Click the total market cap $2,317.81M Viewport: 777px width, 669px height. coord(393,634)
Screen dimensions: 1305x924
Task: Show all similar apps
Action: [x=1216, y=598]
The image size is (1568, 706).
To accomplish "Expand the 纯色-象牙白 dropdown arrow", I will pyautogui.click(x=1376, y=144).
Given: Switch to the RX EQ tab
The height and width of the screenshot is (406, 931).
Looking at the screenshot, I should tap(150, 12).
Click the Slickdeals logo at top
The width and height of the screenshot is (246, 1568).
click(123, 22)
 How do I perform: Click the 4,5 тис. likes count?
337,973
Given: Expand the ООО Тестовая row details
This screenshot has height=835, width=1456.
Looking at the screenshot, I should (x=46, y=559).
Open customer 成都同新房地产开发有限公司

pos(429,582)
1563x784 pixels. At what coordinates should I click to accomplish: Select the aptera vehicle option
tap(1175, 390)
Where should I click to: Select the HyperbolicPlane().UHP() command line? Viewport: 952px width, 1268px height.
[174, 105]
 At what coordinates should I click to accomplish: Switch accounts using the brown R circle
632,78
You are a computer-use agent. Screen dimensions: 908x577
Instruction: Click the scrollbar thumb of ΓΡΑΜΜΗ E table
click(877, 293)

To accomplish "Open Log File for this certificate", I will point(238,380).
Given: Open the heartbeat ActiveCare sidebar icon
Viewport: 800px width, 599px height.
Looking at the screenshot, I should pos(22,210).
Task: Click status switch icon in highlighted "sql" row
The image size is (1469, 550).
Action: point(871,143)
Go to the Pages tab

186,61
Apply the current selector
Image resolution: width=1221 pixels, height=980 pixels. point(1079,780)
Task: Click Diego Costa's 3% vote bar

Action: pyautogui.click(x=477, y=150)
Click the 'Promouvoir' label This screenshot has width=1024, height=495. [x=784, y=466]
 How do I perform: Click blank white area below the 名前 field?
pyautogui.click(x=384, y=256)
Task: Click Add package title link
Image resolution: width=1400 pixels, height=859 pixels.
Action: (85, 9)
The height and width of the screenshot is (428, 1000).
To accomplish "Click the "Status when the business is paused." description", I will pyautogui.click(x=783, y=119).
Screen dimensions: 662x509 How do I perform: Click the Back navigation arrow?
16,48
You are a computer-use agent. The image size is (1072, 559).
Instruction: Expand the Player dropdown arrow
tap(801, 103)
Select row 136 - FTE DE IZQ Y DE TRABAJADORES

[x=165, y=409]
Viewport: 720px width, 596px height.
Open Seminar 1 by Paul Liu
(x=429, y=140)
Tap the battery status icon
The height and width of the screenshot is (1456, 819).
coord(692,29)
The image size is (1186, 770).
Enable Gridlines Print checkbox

##########

Rewrite the material as a Markdown table with the columns Row and Line, one row per line and blank lines left out. Start at the line containing "At what coordinates should I click to accomplish: Switch" and end at the line containing "click(877, 293)".

- [Full solution]:
| Row | Line |
|---|---|
| 1 |  At what coordinates should I click to accomplish: Switch accounts using the brown R circle |
| 2 | 632,78 |
| 3 | You are a computer-use agent. Screen dimensions: 908x577 |
| 4 | Instruction: Click the scrollbar thumb of ΓΡΑΜΜΗ E table |
| 5 | click(877, 293) |